Supplied material:

· · · ·

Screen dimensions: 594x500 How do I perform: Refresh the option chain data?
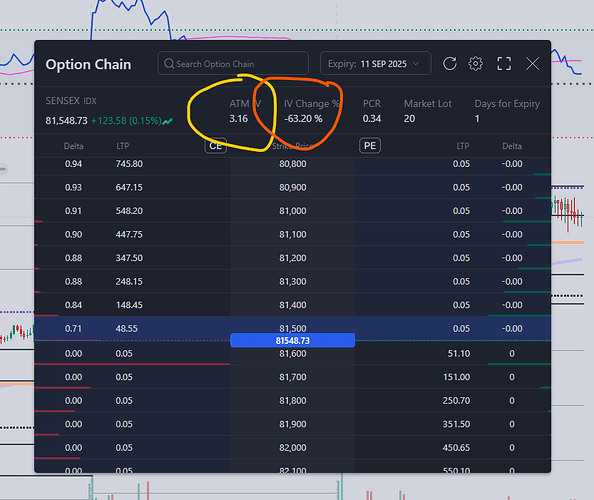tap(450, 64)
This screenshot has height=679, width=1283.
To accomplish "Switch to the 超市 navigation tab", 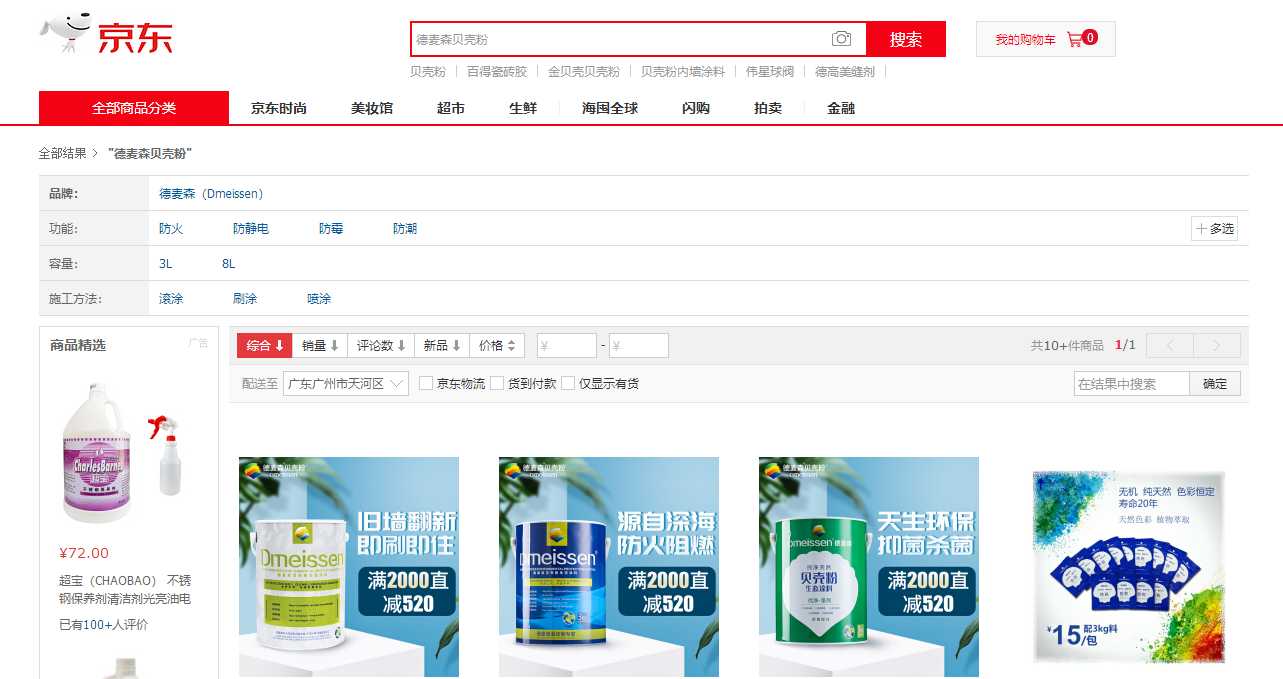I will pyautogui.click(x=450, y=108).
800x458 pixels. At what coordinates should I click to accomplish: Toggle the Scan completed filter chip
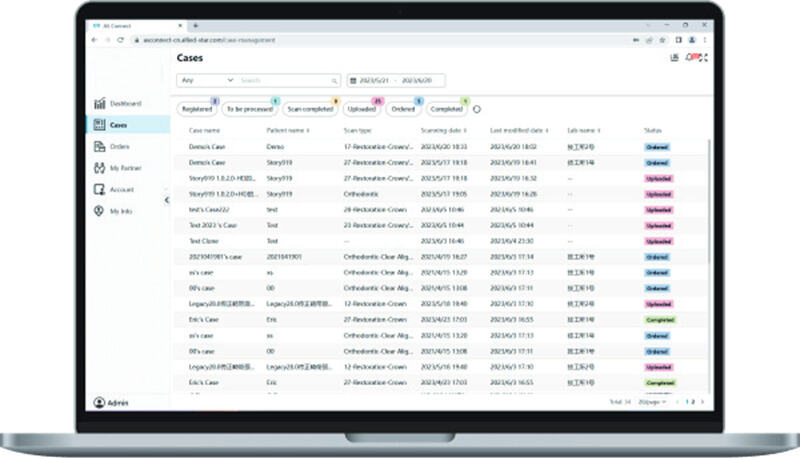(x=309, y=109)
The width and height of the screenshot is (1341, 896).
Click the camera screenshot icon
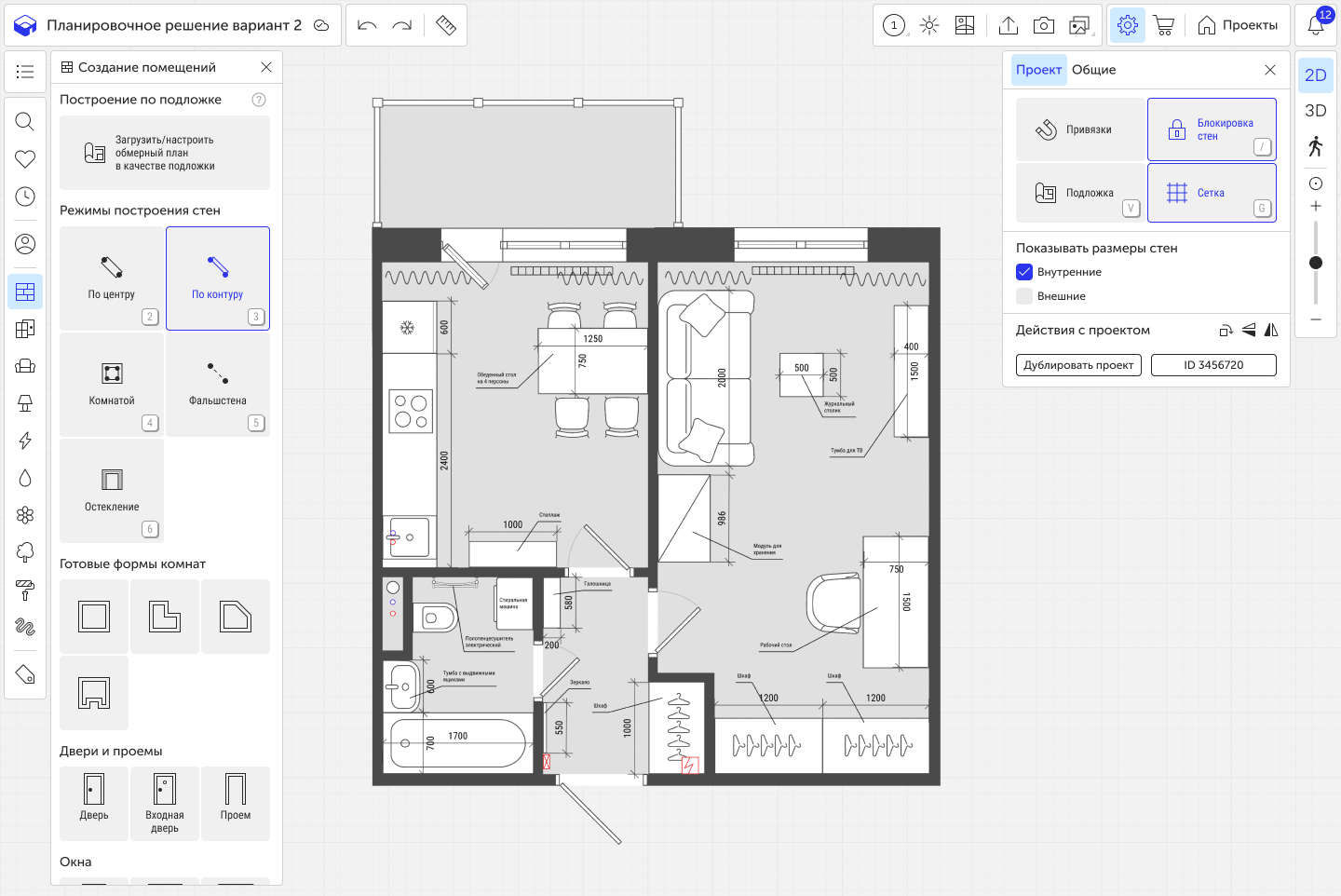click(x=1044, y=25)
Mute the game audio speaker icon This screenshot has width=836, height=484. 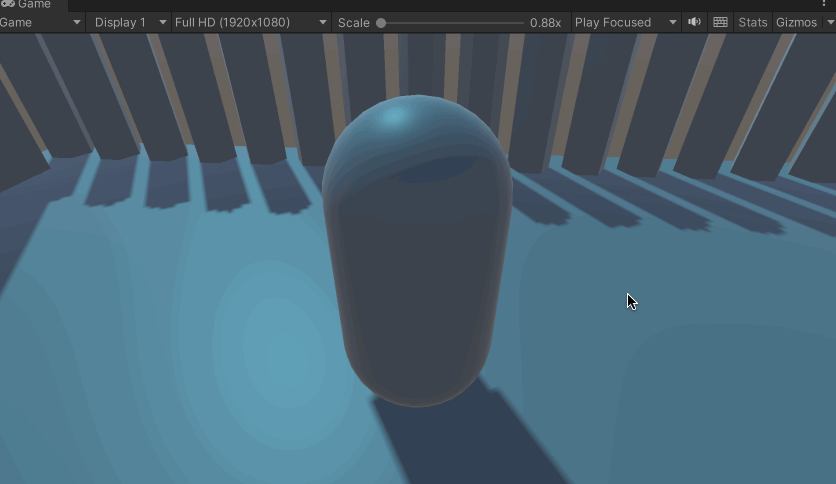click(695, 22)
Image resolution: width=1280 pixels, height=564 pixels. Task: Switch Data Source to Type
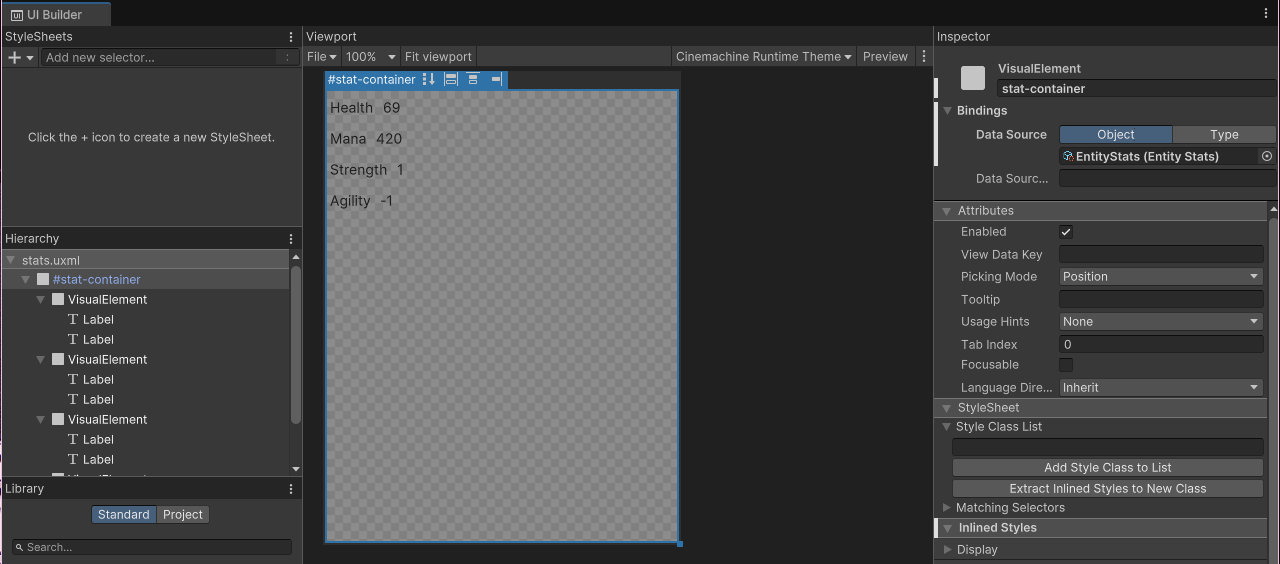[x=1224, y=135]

· · · ·

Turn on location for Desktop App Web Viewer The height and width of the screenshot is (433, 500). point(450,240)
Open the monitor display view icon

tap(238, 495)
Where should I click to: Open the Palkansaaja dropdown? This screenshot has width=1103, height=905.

· · · ·

Gather every line of the material above that contains the word "Open".

Correct result:
Open the monitor display view icon
Where should I click to: Open the Palkansaaja dropdown? This screenshot has width=1103, height=905.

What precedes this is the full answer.